Onderwerp: Bezoek-historie

RSJ R-337, 23 oktober 2018, beroep
Uitspraakdatum:23-10-2018

Dit onderwerp bevat de volgende rubrieken.

nummer:          R-337

betreft: [Klager]           datum: 23 oktober 2018

 

De beroepscommissie als bedoeld in artikel 69, tweede lid, van de Penitentiaire beginselenwet (Pbw) heeft kennisgenomen van een bij het secretariaat van de Raad ingekomen beroepschrift van

[Klager], verder te noemen klager,

gericht tegen een uitspraak van 12 maart 2018 van de beklagcommissie bij de penitentiaire inrichting (p.i.) Vught,

alsmede van de overige stukken, waaronder de uitspraak waarvan beroep, welke in afschrift aan deze uitspraak is gehecht.

Ter zitting van de beroepscommissie van 28 september 2018, gehouden in de p.i. Vught, is gehoord klager, bijgestaan door zijn raadsman mr. M. de Reus. De directeur van de p.i. Vught heeft schriftelijk laten weten verhinderd te zijn ter zitting te verschijnen en heeft verzocht om een verslag van horen te doen opmaken. De voorzitter geeft aan dat van het verhandelde ter zitting verslag zal worden opgemaakt en dat de directeur de gelegenheid krijgt om daarop desgewenst schriftelijk te reageren.

Op grond van haar onderzoek overweegt en beslist de beroepscommissie als volgt:        

1.         De inhoud van het beklag en de uitspraak van de beklagcommissie

Het beklag betreft een disciplinaire straf van vier dagen opsluiting in eigen cel of verblijfsruimte zonder televisie, ingaande op 4 februari, vanwege het aantreffen van een briefje in het wasgoed van klager met daarop de mededeling dat een medegedetineerde een “snitch” is (VU 2018/000254).

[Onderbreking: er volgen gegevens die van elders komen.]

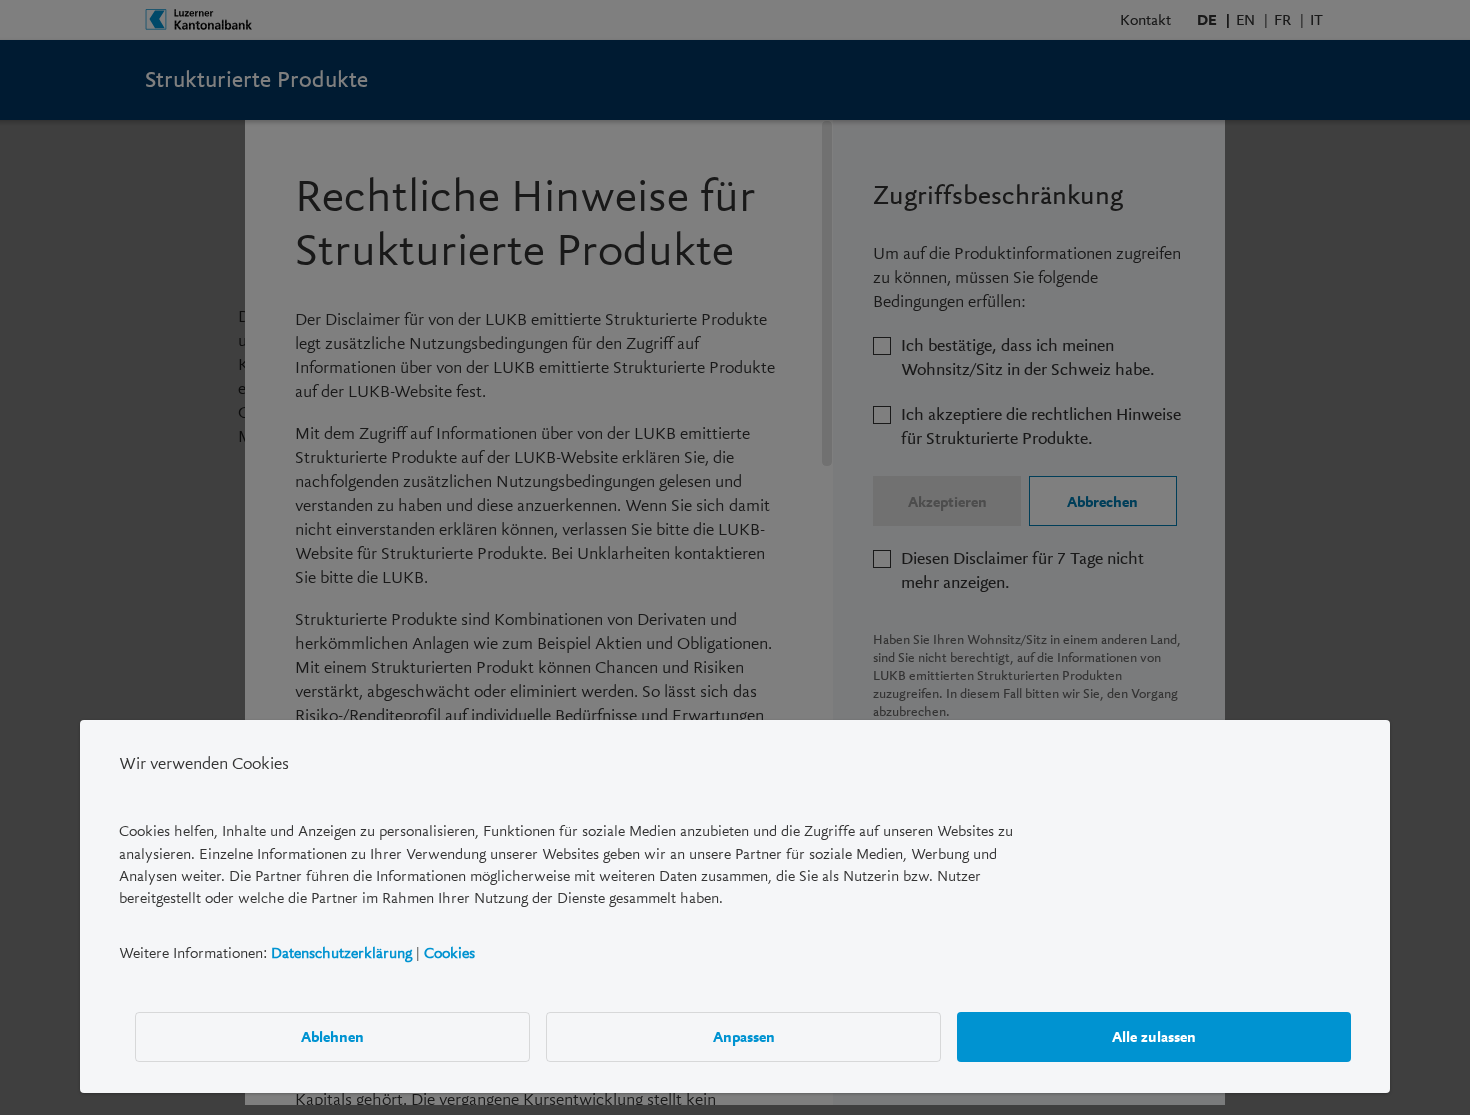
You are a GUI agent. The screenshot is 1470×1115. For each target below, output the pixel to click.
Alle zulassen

De beklagcommissie heeft het beklag ongegrond verklaard op de gronden als in de aangehechte uitspraak weergegeven.

2.         De standpunten van klager en de directeur

Door en namens klager is in beroep het tegenover de beklagcommissie ingenomen standpunt als volgt – kort en zakelijk weergegeven – toegelicht. Bij het inleveren van de waszak werd de inhoud van de vuile was op één hoop gegooid. Tien minuten later confronteerde een medewerker klager met een briefje dat uit zijn was zou zijn gevallen. Klager ontkent dat hij iets te maken heeft met het briefje en dat hij het briefje onder zich heeft gehad. Klager ontkent verder dat hij het briefje heeft geschreven. Niet uitgesloten is dat het briefje van een ander had kunnen zijn, omdat het is gevonden tussen de gezamenlijke was. Er had nader onderzoek gedaan moet worden door bijvoorbeeld een handschriftanalyse uit te voeren. Ook is er geen onderzoek gedaan naar de relatie tussen klager en de desbetreffende medegedetineerde die werd genoemd in het briefje. Klager heeft tegen een medewerker gezegd dat hij niet te allen tijde eerlijk kan zijn naar medewerkers van de penitentiaire inrichting, maar hij bedoelde dat in algemene zin en zijn opmerking heeft geen betrekking op onderhavige zaak.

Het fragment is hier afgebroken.